++++ Page extract ++++

More information

Here is great tutorial for approaches in machine learning: https://lgatto.github.io/IntroMachineLearningWithR/supervised-learning.html

This covers these topics:

Introduction
Preview
Model performance
Cross-validation
Classification performance
- Confusion matrix
Random forest
- Decision tree
Data preprocessing
- Missing values
- RSME
- Median imputation

Decision Trees

Decision trees are a method for predicting an outcome from a set of variables. They are great for creating easily-understandable trees.

Class Example

This creates a decision tree to predict a textual (class) output.

library(tidyverse)
library(rpart)
library(rpart.plot)

# Load data into a tibble
t <- tibble(
  temp = c(67, 68, 70, 70, 76, 80, 85, 84, 89, 90, 91, 95, 100),
  raining = c('n', 'n', 'n', 'n', 'n','n','n','n','n','n','y', 'n', 'n'),
  camped = c('Camped', 'No', 'No', 'No', 'No', 'No', 'Camped', 'Camped', 'Camped', 'Camped', 'No', 'No', 'No')
)

# Create the model
# https://stat.ethz.ch/R-manual/R-devel/library/rpart/html/rpart.control.html
#   formula: set output to the Species, and choose input fields
#   data: set to our tibble
#   minsplit: the minimum number of observations that must exist in a node in order for a split to be attempted.

++++ Extracted records ++++

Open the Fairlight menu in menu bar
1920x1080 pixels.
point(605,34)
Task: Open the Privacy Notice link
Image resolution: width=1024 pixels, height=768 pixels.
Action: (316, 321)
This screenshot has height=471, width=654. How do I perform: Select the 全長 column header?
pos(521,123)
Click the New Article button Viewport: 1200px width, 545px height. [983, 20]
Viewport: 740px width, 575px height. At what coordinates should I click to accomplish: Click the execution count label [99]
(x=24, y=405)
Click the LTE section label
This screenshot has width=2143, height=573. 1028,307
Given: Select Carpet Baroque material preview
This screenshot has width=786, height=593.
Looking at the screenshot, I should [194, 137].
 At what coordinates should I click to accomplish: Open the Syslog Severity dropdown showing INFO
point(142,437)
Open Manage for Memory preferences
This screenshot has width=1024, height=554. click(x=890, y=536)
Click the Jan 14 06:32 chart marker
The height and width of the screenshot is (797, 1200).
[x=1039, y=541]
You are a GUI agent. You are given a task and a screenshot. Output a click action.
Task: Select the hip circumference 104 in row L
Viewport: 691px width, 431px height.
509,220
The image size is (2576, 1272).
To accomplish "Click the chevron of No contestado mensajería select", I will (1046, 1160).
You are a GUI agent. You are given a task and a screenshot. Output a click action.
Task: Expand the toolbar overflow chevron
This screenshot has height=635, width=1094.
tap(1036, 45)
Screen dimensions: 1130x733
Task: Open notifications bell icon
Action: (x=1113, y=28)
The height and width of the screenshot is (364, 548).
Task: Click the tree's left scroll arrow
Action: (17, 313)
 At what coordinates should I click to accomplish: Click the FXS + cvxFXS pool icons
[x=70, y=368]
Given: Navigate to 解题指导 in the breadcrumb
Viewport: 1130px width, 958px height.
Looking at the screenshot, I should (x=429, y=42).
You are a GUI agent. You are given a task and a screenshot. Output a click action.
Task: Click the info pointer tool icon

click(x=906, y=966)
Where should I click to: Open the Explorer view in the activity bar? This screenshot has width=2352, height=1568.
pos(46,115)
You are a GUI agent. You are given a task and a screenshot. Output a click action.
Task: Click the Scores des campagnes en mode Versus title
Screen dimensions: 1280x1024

++++

* _Request_
Can you repeat the decision-tree tutorial word for word, starting with "Decision trees are" and going on through "textual (class) output."? None of the material is needed here.

* _The result_
Decision trees are a method for predicting an outcome from a set of variables. They are great for creating easily-understandable trees.

Class Example

This creates a decision tree to predict a textual (class) output.